И всё. Теперь можно было есть.

Коля развернул тело спиной к себе, перехватил, обнажая шею сзади и жадно впился между четвёртым и пятым позвонком. Когда тёплая, терпкая жидкость потекла по губам и стала согревающе наполнять желудок, он позволил себе тихо и протяжно застонать от удовольствия.

Заражённые прорвались в Барановки десять дней назад. Жители уже давно забаррикадировались в своих на ладан дышавших избах, но — без толку. Девять дней назад люди в Барановках закончились. Съели всех, кого не заразили.

Папу, как и самого Колю, ещё не такие голодные заражённые попили одними из первых. Странным образом, в бешеных они не превратились, в общем сохранив человеческий облик. Только глаза их налились жёлтым и остались без зрачков.

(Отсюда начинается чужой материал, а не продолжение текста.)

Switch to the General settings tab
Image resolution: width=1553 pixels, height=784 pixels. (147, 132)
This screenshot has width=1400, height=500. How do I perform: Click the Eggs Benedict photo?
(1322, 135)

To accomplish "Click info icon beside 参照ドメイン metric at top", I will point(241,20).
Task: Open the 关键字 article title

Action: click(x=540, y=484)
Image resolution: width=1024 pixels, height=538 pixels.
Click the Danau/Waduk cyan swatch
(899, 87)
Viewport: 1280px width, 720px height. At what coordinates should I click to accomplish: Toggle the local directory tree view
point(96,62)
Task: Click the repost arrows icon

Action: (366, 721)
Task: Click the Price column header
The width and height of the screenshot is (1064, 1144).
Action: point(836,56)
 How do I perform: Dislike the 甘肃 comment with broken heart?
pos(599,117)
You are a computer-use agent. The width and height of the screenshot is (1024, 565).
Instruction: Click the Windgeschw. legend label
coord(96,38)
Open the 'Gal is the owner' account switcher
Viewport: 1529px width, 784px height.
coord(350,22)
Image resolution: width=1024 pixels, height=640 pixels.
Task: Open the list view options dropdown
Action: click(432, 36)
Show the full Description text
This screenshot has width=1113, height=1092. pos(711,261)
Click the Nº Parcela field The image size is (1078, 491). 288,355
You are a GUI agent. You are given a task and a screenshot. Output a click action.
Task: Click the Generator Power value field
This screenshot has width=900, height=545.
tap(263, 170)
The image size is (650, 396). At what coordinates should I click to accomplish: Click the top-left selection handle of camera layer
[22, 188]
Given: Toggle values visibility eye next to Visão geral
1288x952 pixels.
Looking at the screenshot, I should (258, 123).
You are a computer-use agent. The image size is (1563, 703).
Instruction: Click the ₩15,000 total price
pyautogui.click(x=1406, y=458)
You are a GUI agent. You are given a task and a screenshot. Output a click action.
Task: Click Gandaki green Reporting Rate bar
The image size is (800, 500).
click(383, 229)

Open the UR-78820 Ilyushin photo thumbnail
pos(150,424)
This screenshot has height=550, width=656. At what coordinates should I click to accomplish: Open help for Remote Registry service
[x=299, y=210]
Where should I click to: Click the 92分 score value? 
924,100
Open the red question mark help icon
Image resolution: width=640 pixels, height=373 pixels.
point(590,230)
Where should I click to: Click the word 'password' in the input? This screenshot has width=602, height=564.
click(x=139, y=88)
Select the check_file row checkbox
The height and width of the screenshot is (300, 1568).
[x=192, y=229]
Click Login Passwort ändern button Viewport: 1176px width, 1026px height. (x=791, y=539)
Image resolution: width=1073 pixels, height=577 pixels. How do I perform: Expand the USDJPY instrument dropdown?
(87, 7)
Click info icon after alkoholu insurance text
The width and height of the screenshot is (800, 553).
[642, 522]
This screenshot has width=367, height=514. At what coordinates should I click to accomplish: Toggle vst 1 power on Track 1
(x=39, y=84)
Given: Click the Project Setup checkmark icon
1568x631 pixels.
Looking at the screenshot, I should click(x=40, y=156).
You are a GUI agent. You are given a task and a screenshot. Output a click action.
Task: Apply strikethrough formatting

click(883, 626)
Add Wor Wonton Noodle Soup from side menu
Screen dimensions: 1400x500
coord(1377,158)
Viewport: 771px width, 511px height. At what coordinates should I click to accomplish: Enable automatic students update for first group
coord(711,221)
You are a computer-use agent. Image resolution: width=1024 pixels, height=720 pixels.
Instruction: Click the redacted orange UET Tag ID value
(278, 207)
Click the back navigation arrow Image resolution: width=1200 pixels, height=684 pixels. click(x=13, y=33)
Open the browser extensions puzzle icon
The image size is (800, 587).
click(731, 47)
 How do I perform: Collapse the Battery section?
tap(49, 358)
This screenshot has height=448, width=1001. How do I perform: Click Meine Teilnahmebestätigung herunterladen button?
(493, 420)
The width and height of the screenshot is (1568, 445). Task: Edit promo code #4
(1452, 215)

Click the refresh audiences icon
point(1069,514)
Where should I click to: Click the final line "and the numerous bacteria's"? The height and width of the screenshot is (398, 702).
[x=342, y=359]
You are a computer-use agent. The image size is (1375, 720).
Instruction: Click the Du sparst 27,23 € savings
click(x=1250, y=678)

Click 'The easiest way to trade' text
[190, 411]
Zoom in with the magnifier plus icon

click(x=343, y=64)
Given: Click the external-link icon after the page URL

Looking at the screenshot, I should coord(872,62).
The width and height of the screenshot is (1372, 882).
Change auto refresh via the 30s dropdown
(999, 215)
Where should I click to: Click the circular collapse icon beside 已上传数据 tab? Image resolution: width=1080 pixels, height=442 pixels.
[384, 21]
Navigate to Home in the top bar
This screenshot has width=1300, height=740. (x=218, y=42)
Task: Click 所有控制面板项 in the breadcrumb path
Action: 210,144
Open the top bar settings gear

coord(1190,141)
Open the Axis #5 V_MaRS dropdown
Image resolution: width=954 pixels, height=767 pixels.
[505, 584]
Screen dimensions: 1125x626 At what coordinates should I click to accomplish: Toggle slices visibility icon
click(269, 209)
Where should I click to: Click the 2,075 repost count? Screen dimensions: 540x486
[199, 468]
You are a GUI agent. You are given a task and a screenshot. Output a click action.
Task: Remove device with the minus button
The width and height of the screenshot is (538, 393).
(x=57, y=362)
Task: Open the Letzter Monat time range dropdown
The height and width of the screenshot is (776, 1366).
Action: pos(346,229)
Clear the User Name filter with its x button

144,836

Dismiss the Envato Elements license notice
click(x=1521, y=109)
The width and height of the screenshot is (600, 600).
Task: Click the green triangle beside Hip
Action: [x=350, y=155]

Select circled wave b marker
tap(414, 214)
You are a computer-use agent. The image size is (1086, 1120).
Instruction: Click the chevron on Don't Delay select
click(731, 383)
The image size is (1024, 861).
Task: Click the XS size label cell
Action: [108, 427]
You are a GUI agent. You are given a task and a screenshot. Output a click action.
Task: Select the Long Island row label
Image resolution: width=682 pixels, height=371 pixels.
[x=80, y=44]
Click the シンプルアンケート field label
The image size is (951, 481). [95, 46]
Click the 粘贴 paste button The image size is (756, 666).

Но это было сильно заметно лишь ночью, когда глаза ещё и тускло светились.

Бешеные выпили в Барановках всех людей подчистую. Коле с отцом досталась лишь одна бабушка, жившая прямо по соседству. Они нашли её в первый же день в подвале. Бабушку и им пришлось выпить полностью, иначе она тоже превратилась бы в бешеную и ртов было бы ещё больше.

Доев людей, бешеные отоспались одну ночь, а потом — увидели их с отцом. Такие же жёлтые глаза, как у них, не помогли, голод пересилил здравый смысл — и все семеро бешеных атаковали их дом.

Пока эти твари прогрызали доски на заколоченных окнах и проламывали двери, отец успел рассказать Коле, что придумал за ночь. А потом сказал: “Я сейчас их отвлеку, а ты — беги, что есть сил. Я очень тебя люблю”.

Через пять минут, проползая по канаве в сторону леса, он услышал его душераздирающий крик. Этот крик он видел теперь в странных кошмарах, которые приходили на пару часов ночами вместо сна.

Убежище четырнадцать было ближе всех. К нему Коля и пошёл. Отец научил его, как разговаривать, чтобы они открыли. А дальше — было дело техники.

Все заражённые становились быстрее и сильнее обычного человека. Бешеные — как настоящие звери, только ещё молниеноснее и кровожаднее. Они с отцом — не так сильно. Но достаточно. Нужно было только, чтобы открыли люк. Закрытым его было не поднять даже бешеным.

По крайней мере, на то была вся надежда.

Коля допил дежурного и бережно положил его тело на лестницу внутрь.

Потом он, сложив ветки обратно поверх металла, медленно закрыл люк за собой, заперев изнутри на задвижку.

В этом убежище — человек двадцать. Холодильник есть. Если правильно нацедить из них жидкость, на пару месяцев точно хватит. К тому моменту бешеные должны уже перестать его искать.

“А что дальше — потом разберёшься”, — сказал ему папа.

Ну и хорошо. Всё, о чём Коля мог сейчас думать после восьмидневного голода — двадцать мерно пульсировавших столбиков терпкой жидкости, которые он чувствовал где-то внизу.

Потом разберёмся. Сначала — покушать, как говорила соседская бабушка.